Two figures, holding hands, dominate the field.
The young woman on the right has a bird’s-nest mane of red-gold hair cascading past her shoulders. Her solemn grey gaze is on her companion, her head tilted slightly, her smile accentuated by the thickness of her lower lip. Her nose seems a touch large for her features, ears standing out a little too far, but the overall impression one receives is of a luminous beauty. She has a rainbow array of Indian printpatches on her jeans and is wearing a tie-dyed top under a jacket adorned with a ragtag assortment of scarves. In her free hand she is holding a small hardcover book out of which sticks a fountain pen, as though to mark her place.
The young woman on the left is smaller, almost a shadow of the other with her dark hair and bohemian blacks—T-shirt, jeans, sweater and scarf. She is smiling as well, but her dark eyes look out of the painting, directly engaging the viewer. She has a paintbrush tucked away behind one small, neat ear and in her free hand she holds a watercolor paint box and a spiral-bound sketchbook, the pages of which are wavy and swollen from many dried washes.

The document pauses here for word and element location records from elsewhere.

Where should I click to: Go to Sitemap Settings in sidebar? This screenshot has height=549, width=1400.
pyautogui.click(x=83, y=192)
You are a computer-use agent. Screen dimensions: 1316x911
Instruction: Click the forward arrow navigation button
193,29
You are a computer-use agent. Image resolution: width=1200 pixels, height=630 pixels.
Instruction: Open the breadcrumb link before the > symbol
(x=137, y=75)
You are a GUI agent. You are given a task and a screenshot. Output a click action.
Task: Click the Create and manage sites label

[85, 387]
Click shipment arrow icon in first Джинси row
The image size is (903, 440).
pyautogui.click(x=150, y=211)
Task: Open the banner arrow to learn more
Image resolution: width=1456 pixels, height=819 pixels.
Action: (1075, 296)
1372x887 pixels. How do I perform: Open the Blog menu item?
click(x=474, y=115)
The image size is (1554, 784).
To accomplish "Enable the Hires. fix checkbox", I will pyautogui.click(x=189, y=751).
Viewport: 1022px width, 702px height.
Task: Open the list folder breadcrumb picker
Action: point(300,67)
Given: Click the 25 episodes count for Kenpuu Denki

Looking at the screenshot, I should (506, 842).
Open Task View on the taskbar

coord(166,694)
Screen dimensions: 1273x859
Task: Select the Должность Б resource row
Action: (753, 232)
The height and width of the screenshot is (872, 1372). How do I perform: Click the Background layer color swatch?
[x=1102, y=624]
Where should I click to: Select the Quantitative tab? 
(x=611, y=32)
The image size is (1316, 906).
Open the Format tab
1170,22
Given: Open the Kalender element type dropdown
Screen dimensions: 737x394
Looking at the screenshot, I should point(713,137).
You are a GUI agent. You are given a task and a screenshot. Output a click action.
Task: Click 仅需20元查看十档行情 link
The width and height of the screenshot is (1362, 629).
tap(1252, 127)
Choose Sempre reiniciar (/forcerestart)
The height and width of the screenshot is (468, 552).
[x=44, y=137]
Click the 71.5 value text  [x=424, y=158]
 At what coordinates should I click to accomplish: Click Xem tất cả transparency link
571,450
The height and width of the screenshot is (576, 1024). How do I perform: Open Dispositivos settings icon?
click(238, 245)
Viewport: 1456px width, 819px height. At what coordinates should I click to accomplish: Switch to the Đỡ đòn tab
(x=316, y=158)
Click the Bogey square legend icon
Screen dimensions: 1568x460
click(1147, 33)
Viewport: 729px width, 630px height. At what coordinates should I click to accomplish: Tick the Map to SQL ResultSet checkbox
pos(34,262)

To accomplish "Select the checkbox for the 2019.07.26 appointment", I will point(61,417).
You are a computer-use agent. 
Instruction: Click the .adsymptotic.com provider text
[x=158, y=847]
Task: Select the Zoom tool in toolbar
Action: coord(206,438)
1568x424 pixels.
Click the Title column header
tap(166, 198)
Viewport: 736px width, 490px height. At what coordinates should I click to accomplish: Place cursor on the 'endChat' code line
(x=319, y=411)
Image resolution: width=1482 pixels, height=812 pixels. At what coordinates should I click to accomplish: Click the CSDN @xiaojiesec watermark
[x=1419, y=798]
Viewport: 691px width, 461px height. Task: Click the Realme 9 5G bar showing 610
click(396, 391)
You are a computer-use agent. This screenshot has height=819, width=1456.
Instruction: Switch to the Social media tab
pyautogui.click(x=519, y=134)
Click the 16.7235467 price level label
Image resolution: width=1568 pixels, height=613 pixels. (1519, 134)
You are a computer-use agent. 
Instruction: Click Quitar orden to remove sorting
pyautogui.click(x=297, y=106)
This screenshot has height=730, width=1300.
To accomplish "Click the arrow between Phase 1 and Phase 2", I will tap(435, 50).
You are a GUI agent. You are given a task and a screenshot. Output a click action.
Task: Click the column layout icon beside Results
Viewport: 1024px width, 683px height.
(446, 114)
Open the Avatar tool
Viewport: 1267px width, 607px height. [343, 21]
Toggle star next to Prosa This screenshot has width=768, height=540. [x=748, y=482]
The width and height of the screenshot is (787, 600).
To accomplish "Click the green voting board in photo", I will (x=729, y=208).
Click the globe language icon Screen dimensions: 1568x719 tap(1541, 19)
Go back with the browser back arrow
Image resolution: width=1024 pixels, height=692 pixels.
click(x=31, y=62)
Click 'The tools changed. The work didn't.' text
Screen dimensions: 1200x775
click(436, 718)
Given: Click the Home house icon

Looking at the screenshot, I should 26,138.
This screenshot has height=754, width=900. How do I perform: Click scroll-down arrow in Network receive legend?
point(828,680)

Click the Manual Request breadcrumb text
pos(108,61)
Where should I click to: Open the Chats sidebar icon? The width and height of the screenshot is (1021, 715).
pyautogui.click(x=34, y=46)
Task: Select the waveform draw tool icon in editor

They are standing on a headland overlooking a lake, the meadows around them running riot with sweeps of goldenrod and wild asters. The landscape on a whole has been only vaguely detailed. It has a soft, hazy, almost sfumato quality about it, lending a dreaminess to the setting that should logically be at odds with the sharply focused rendering of the two figures. But such is not the case. By virtue of her use of broken color throughout, combined with a light feathering technique that is particularly effective in the two figures, the artist has integrated figures and background to a remarkable degree.
There is something at once innocent and sensual in how the two young women are standing, joined together by the clasp of their hands. One senses a great affection between the two. A study of photographs taken when the artist was in her twenties reveals that she has used herself and longtime friend, the late author Katharine Mully, as models for this piece. Considering the recent publication by the East Street Press of an omnibus of Mully’s stories illustrated by the artist, the significance of their joined clasp and what each holds in her free hand seems most apropos.
Two Hearts as One, Forever Dancing, 1993, oil on canvas, 40 X 30 inches. Collection of the artist.